* Input:
------
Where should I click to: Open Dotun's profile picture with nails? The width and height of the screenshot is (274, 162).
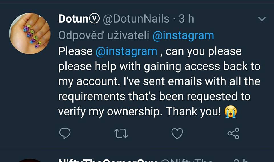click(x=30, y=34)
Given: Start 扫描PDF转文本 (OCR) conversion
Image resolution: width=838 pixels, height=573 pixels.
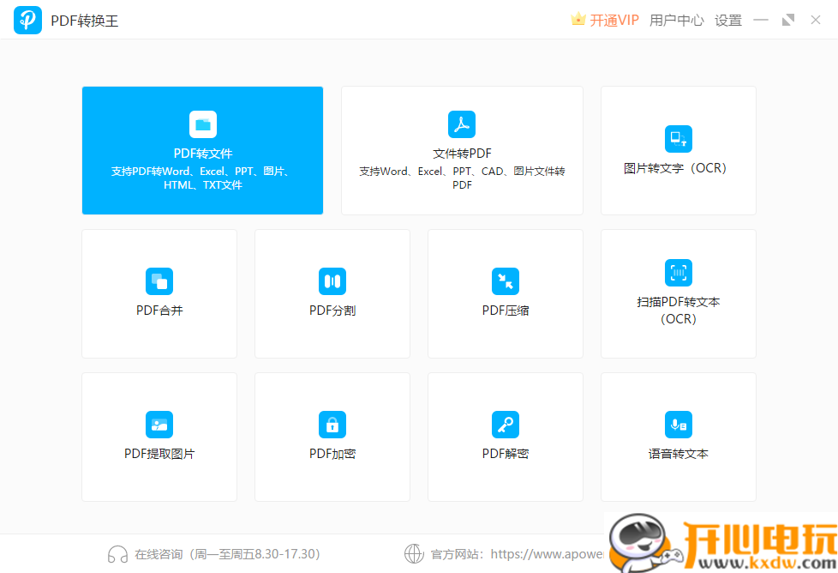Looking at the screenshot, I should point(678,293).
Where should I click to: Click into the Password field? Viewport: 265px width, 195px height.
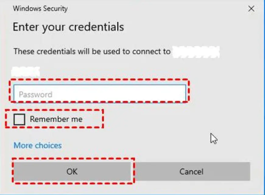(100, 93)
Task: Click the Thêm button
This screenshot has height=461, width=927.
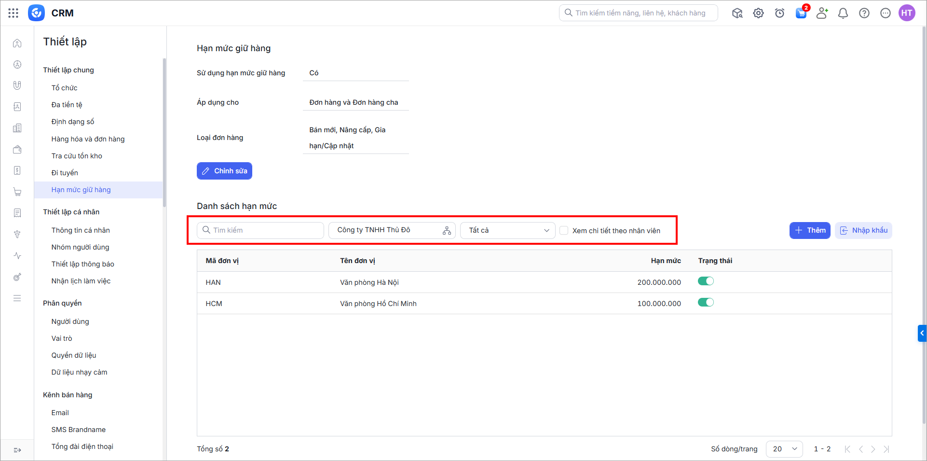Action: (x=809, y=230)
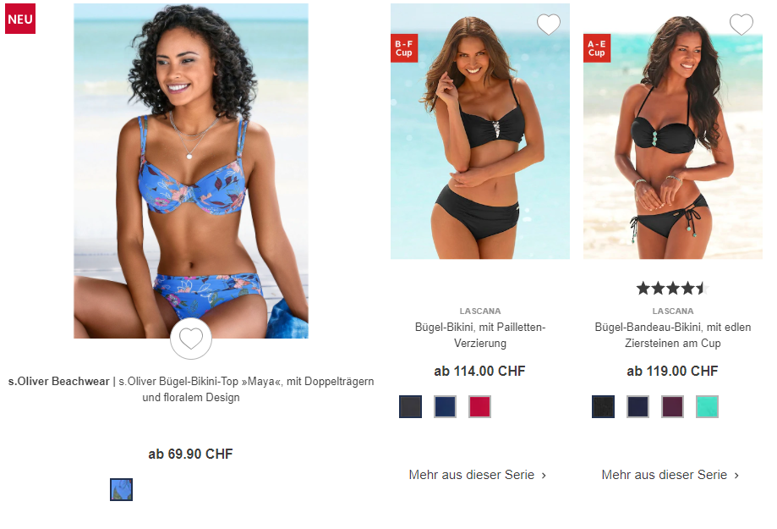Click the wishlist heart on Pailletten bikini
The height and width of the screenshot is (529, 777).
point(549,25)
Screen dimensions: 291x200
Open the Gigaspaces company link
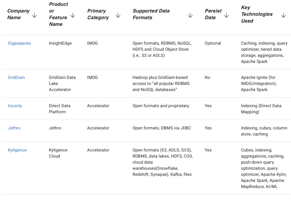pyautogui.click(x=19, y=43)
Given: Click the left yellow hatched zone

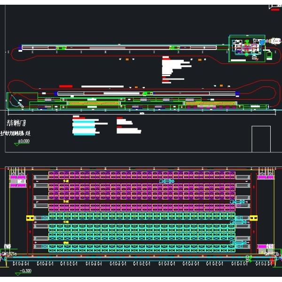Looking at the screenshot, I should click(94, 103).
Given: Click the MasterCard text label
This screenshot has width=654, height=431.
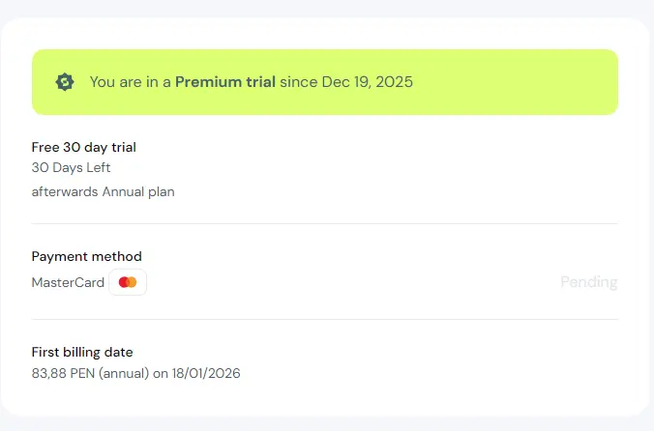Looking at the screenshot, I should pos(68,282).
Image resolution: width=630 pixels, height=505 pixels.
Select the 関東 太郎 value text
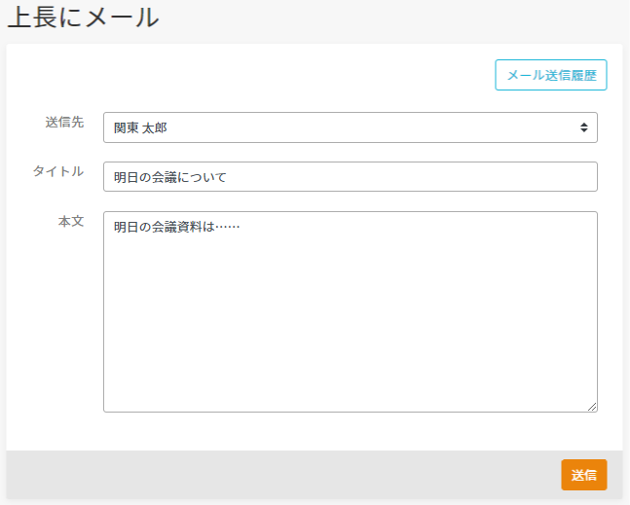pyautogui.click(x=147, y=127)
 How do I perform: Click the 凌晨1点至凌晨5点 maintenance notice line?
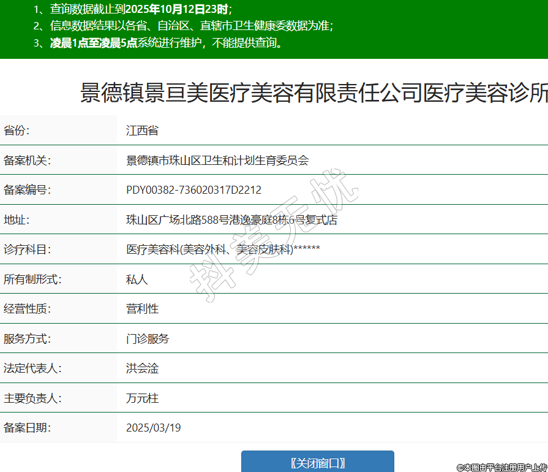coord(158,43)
------
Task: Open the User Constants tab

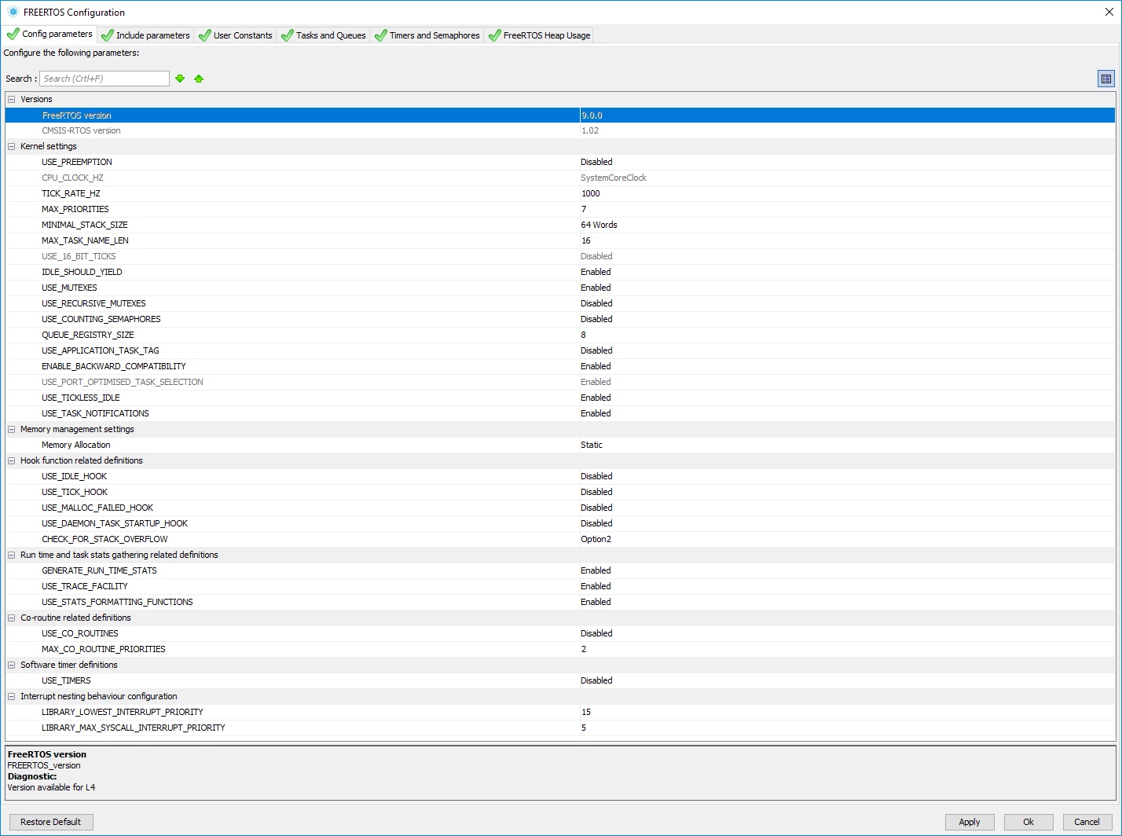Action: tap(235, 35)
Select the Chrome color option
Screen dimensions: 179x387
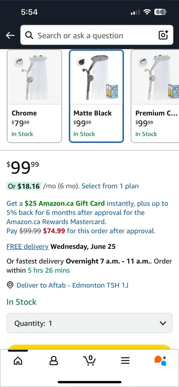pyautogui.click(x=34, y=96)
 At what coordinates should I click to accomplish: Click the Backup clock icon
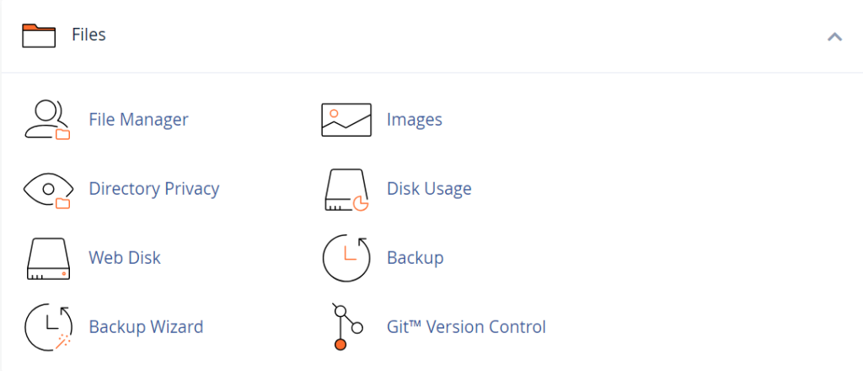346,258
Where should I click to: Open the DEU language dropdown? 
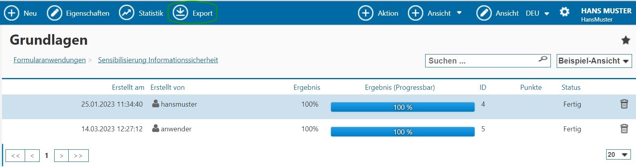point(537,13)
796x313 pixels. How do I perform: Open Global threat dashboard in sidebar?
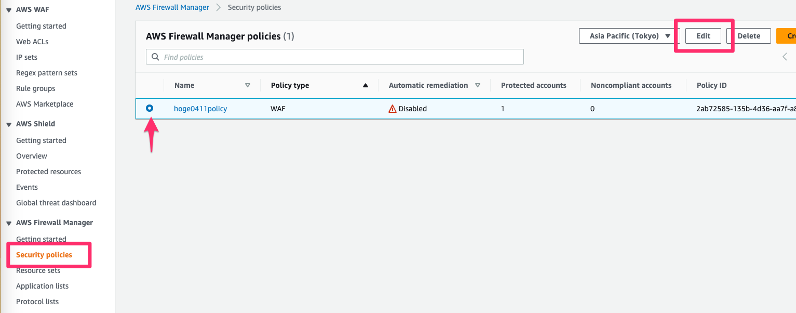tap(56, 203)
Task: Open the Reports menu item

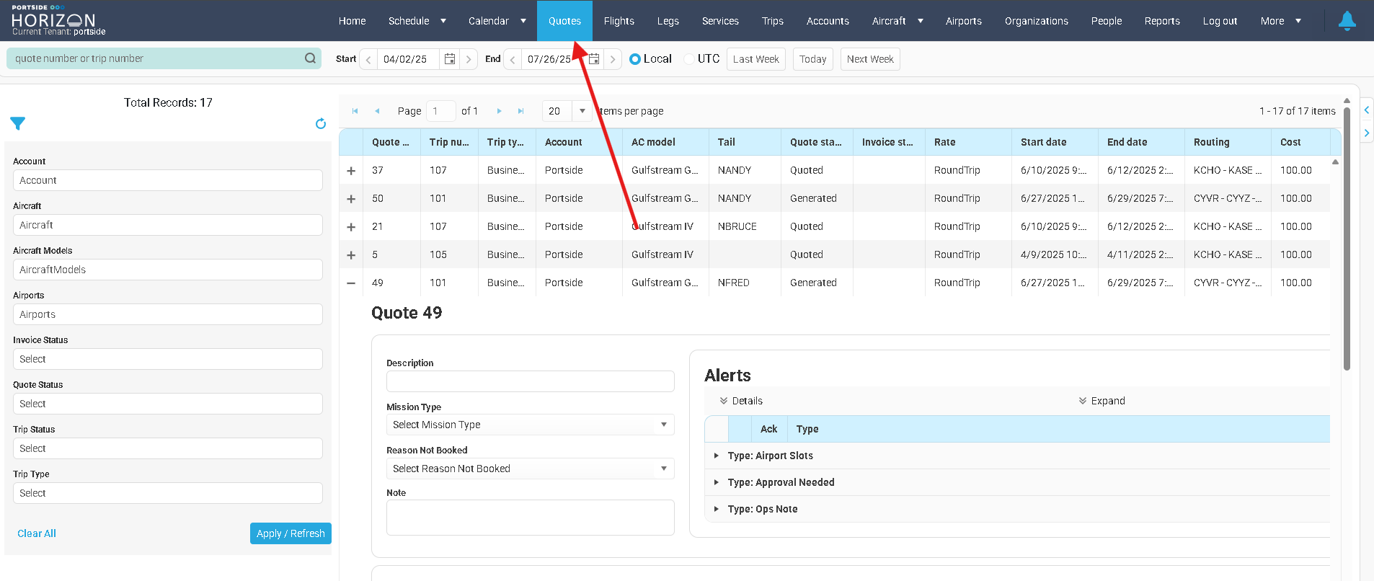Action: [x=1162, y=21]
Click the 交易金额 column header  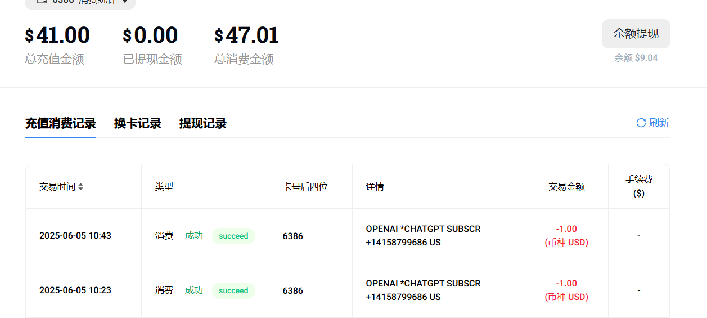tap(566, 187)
------
Write down exactly what the lines above say, from the line holding "Screen dimensions: 291x200" through the line holding "Given: Click the MasterCard text label", and nothing more. Do not copy the pictures.

Screen dimensions: 291x200
Open the Gigaspaces company link
pyautogui.click(x=19, y=43)
Given: Click the left yellow hatched zone

Looking at the screenshot, I should click(94, 103).
Given: Click the MasterCard text label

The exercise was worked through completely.